➋の例文では「戦などで城などをかたく守ることを表すこと」という意味を表していますよね。

「墨守」の由来

「墨守」の出典は『墨子(ぼくし)』の「公輸(こうゆ)」という章です。

墨子という思想家が宋(そう)という国の城を楚(そ)の国の攻撃から九回にわたって守ったことからこの言葉が生まれました。

詳しく見ていきましょう。

 

墨子は非攻(ひこう)・兼愛(けんあい)などの考えを唱え、戦をなくすために籠城(ろうじょう)や守城を引き受ける思想家でした。

ちなみに、非攻とは自分の利益のために他者の利益を犠牲にするのは良くないことで、他者から攻められた場合にのみ防衛を行うべきだという考えかたです。

また、兼愛とは犯罪など国家を乱すものはみんなが自分の利益だけを考えて行動するからであり、みんなが自分と他者を同じように愛するようになれば国は安定するという考え方です。

 

そんな墨子はあるとき、宋の国の防衛を引き受けることにします。

なぜなら、近くにあった楚という大国が城攻めに使う雲梯(うんてい)という兵器を開発し、宋の国に軍隊を進めたからです。

そして、墨子は戦争を未然に防ぐため、楚の将軍と会見することにしました。

 

会見の場で、王様は「墨子が盤上での疑似戦で私たちの攻撃をことごとく撃破できたら宋の国を攻めるのはあきらめる」と言いました。

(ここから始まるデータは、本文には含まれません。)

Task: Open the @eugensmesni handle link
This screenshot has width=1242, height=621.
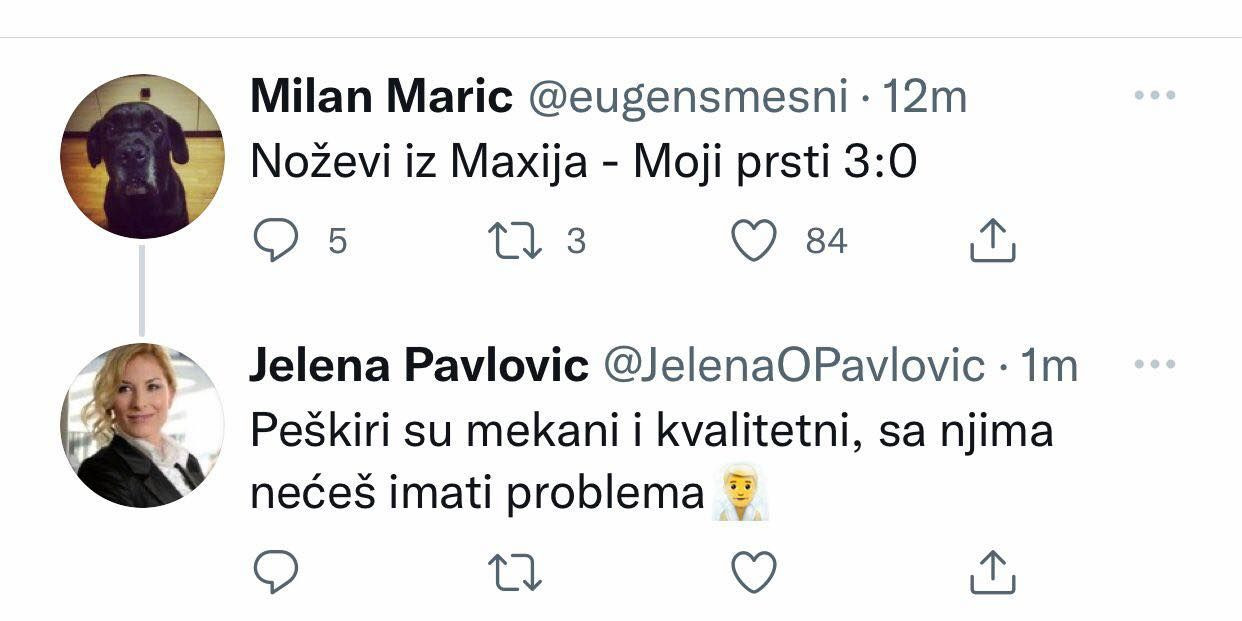Action: pos(687,98)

そこで、墨子は将軍の公輸盤(こうゆばん)と模擬戦を行いました。

そして、墨子は模擬戦で雲梯による楚の9回の攻撃をすべて防ぎ切ったのです。

 

これにより、公輸盤のメンツはつぶれてしまいます。

なので、彼は墨子の殺害を示唆する発言をしました。

しかし、これに対して墨子は「すでに秘策を教えてある300人の弟子が城を守っているから、私を殺しても無駄だ」と言い放ちます。

これにより、楚の軍隊は宋への侵攻をあきらめ、撤退していきました。

墨子

墨子とは、中国の戦国時代の思想家です。

上記で解説したように、非攻や兼愛などを唱えました。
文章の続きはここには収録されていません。